Electrical appliances can also cause fire if exposed to water, and broken and exposed plugs and wires require replacing to maintain safety.
Another important thing to remember is to refrain from smoking in bed, as your mattress is one of the most flammable objects within your home.
By practising caution and remaining vigilant for potentially dangerous situations, you can significantly reduce the likelihood that your home will be engulfed in flames.
Help in the event of an actual fire
For all the precautions you can possibly take, fires can happen through no fault of your own.
If this happens, you will most likely be alerted to the fire by your smoke alarm.
Make every effort to remain calm because panic can slow down your actions, and in a fire time is of the essence.
In the event of a chip pan fire, a fire blanket or fire extinguisher may be suitable to control and kill the blaze. However, if the fire cannot be safely tackled, you must evacuate your home.

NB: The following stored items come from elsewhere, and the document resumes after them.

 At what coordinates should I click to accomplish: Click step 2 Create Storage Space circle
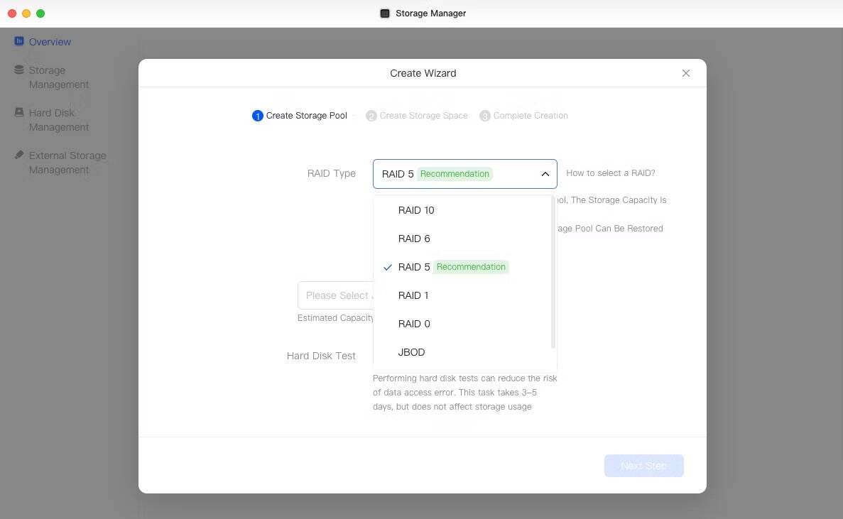[x=371, y=116]
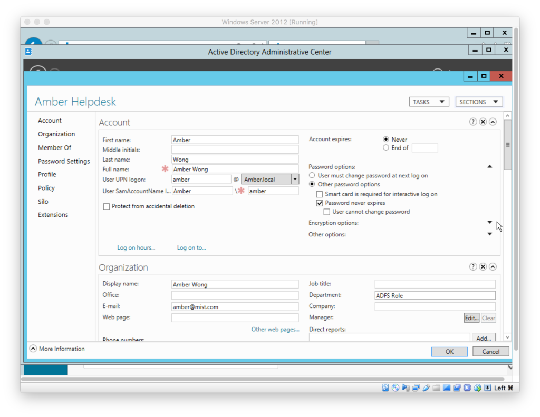The image size is (540, 417).
Task: Go to Password Settings in sidebar
Action: 64,161
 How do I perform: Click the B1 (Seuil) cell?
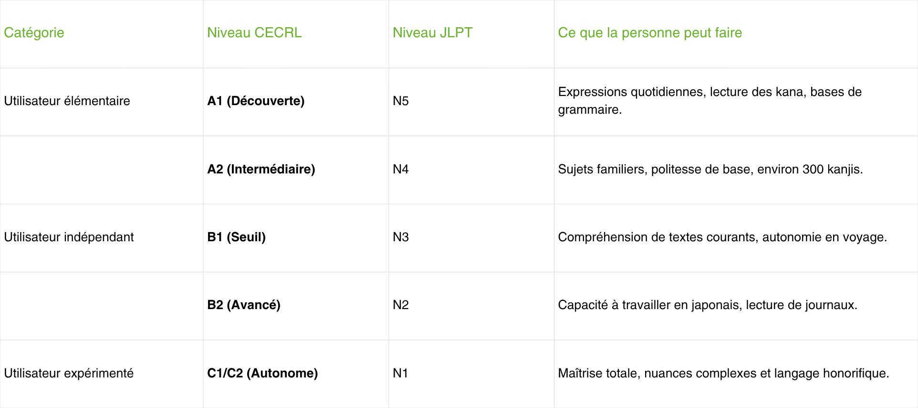tap(236, 237)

Make sure that you and your family know your exit plan and keep it free from obstruction in case of an emergency.
Closing doors will contain the fire and make it harder to spread. As an extra precaution, you can have fire doors installed for peace of mind.
While moving through the house, you should keep as low to the floor as possible to minimise the smoke that you are inhaling. Once you have left the house and ensured that your family has also escaped, your first priority will be calling 999 for the fire brigade.

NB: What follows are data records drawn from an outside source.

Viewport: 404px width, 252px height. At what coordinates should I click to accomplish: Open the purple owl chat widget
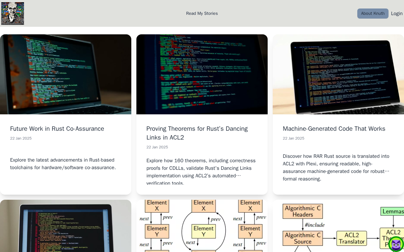click(x=396, y=244)
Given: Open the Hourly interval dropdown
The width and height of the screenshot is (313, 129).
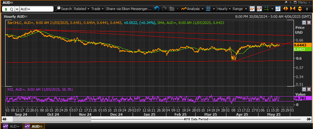Looking at the screenshot, I should tap(224, 9).
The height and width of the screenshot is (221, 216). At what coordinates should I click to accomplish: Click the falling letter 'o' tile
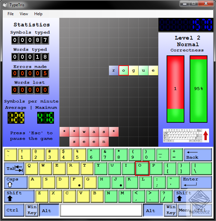123,70
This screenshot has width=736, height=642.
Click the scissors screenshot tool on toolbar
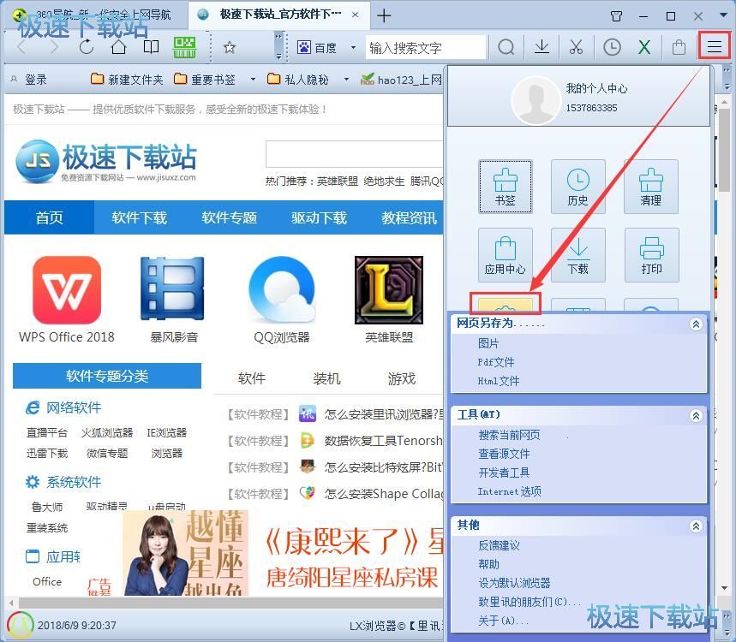576,47
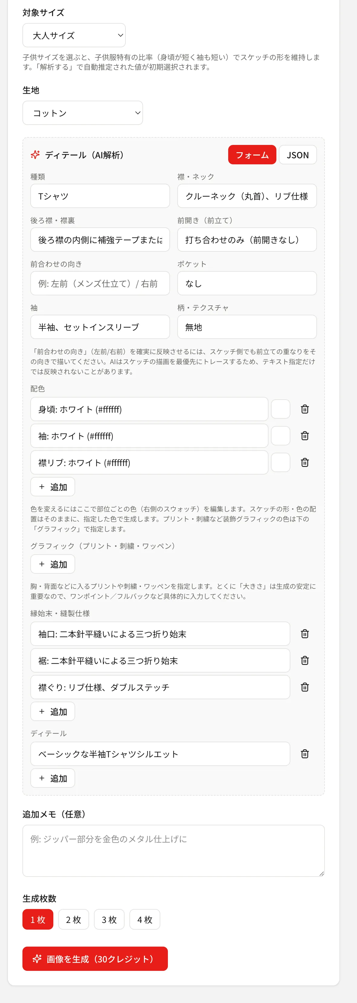
Task: Choose 4 枚 for generation count
Action: point(145,919)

Treating injuries sustained in a fire
If you or any of your family sustain a serious injury in encountering a fire, such as significant burning or smoke inhalation, an ambulance must be called.
Although fire fighters can administer first aid, if the fire is extensive it is best not to divert their attention from tackling the blaze. In the unlikely event that your clothing is alight when you exit the building, remember to stop, drop and roll.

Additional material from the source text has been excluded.